Modulation of Prothrombinse Assembly and Activity by Phosphotidylethanolamine.

Abstract 4207

Constituents of naturally occurring phospholipid membranes regulate the activity of the prothrombinase complex. In the present study we demonstrate that membranes containing phosphatidylcholine and phosphatidylethanolamine (PC:PE) bind factor Va with high affinity (K_d ∼10 nM) in the absence of phosphatidylserine (PS). These membranes support formation of a functional prothrombinase complex though thrombin generation at saturating factor Va concentrations is reduced approximately 60-70% compared to membranes containing 5% or more PS. The presence of PE markedly enhances the catalytic efficiency of the prothrombinase complex on membranes containing 1% PS with only modest effects on membranes containing 5% or more PS. The effect of PE on factor Va membrane binding appears to be due to direct interactions between PE and factor Va rather than to changes in membrane surface packing.
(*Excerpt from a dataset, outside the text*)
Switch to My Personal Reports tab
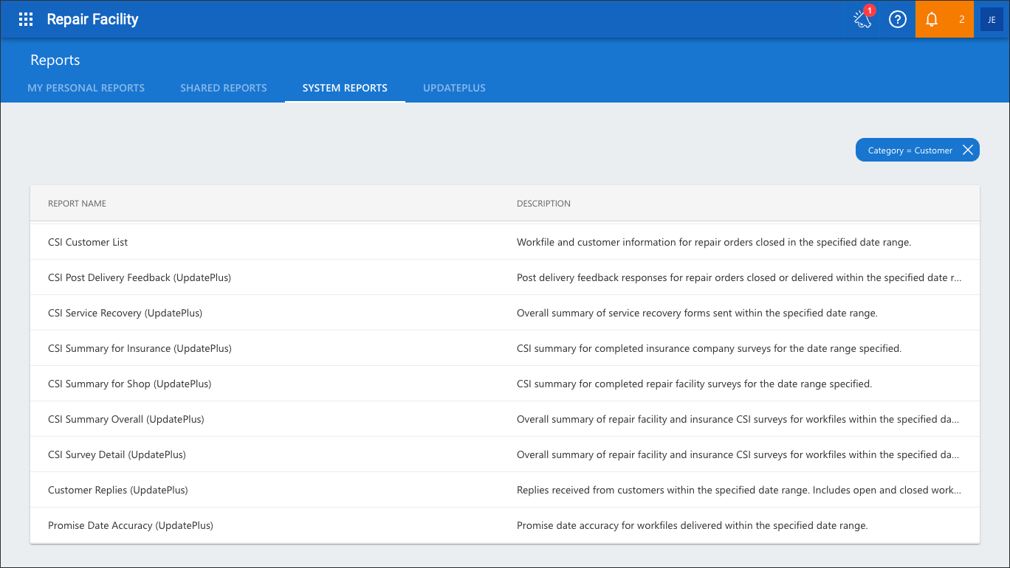The height and width of the screenshot is (568, 1010). [86, 88]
Finally, we find that soluble C6PE is able to bind to factor Va (K_d ∼6.5 uM) and factor Xa (K_d ∼ 91 uM). We also show that soluble C6PE is able to stimulate formation of a partially active factor Va-factor Xa complex capable of catalyzing conversion of prothrombin to thrombin in the absence of a membrane surface. We further demonstrate that C6PE and C6PS binding sites in factor Xa are linked, as binding of one lipid enhances the binding and activity of the other. These findings provide important new insights into the role of PE in assembly of the prothrombinase complex that are relevant to understanding the activity of factor Xa on the surface of platelets particularly in the early phases of hemostasis when the concentration of PS may be limiting.